### Task requirements
What is needed is each line of the data below that holds the string "computer".

### Dataset
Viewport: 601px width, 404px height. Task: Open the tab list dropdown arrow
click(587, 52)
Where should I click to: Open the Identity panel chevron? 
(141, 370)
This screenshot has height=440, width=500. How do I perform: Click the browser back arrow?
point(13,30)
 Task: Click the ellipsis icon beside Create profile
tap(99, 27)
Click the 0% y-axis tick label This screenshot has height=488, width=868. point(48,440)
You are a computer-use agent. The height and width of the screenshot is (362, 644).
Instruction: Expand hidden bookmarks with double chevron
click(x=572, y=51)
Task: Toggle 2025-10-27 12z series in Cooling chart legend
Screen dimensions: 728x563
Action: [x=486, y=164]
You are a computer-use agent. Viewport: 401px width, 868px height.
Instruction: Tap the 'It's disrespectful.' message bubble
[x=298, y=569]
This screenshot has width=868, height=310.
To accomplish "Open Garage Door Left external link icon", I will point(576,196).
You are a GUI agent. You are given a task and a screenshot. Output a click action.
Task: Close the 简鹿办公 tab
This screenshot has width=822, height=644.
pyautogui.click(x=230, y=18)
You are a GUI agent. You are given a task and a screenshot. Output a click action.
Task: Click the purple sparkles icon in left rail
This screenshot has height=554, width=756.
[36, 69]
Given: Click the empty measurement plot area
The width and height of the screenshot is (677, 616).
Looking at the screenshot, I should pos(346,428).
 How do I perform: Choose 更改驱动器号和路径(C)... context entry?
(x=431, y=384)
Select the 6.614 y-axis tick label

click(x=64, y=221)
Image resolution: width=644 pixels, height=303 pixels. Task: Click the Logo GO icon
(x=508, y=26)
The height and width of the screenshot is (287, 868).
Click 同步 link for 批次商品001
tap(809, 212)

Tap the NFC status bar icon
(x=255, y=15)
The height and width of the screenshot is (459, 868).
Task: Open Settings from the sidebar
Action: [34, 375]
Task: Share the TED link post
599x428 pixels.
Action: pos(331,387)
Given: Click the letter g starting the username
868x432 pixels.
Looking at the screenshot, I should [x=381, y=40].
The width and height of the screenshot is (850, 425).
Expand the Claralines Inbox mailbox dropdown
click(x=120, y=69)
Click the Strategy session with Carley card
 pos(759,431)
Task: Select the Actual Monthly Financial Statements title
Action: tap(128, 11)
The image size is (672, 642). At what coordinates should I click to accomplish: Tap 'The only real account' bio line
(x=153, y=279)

### Exercise solution
You are a computer-use agent. The height and width of the screenshot is (362, 644).
You are a computer-use agent. Viewport: 401px width, 868px height.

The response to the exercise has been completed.